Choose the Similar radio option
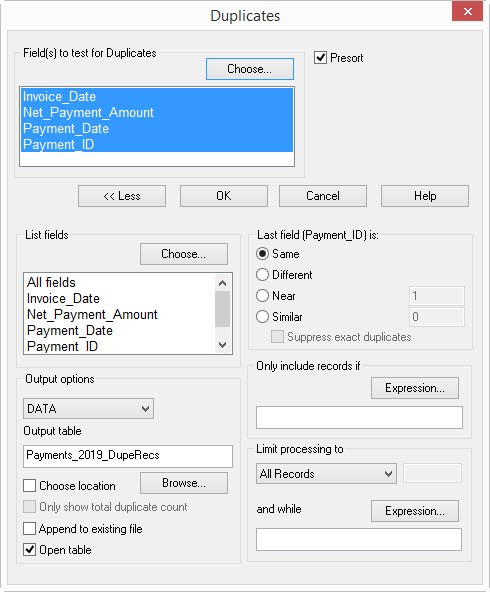490x592 pixels. (x=262, y=316)
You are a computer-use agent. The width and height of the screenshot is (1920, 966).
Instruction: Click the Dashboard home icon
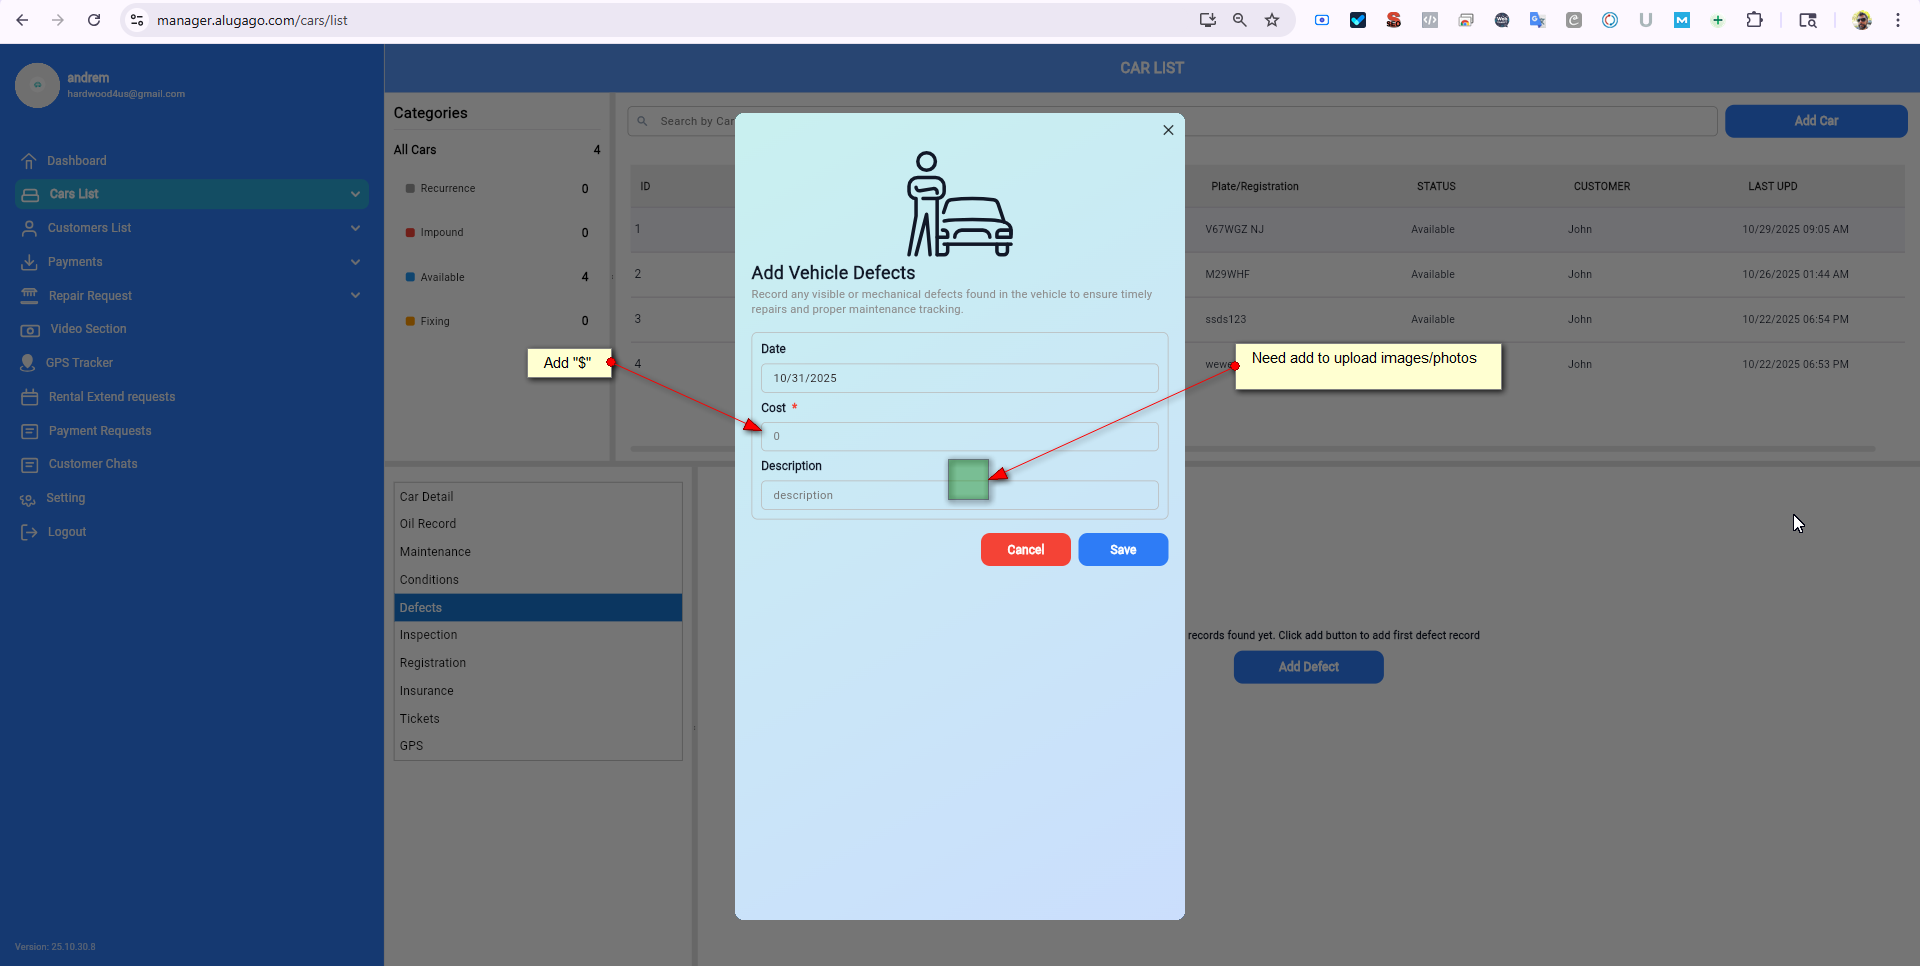[29, 161]
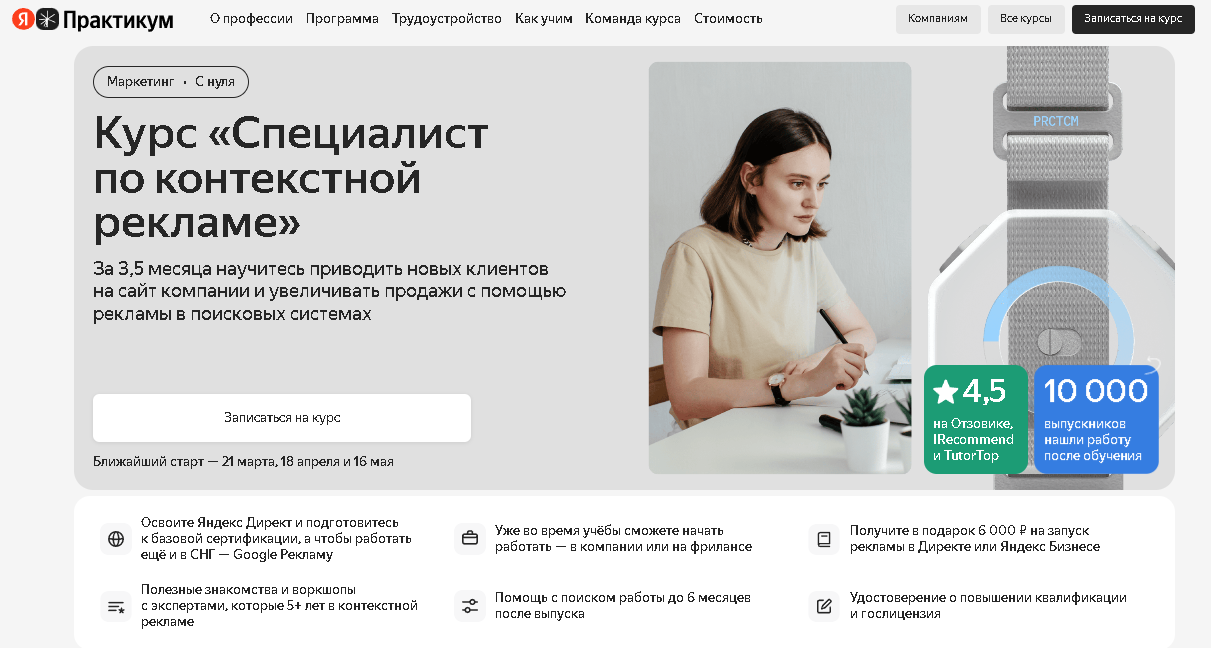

● ● ● ● ●

Copy the records above exactly, leaving out every picture.

Choose the Similar radio option
490x592 pixels. (x=262, y=316)
You are a computer-use agent. The width and height of the screenshot is (1920, 966).
Instruction: Click the Dashboard home icon
[29, 161]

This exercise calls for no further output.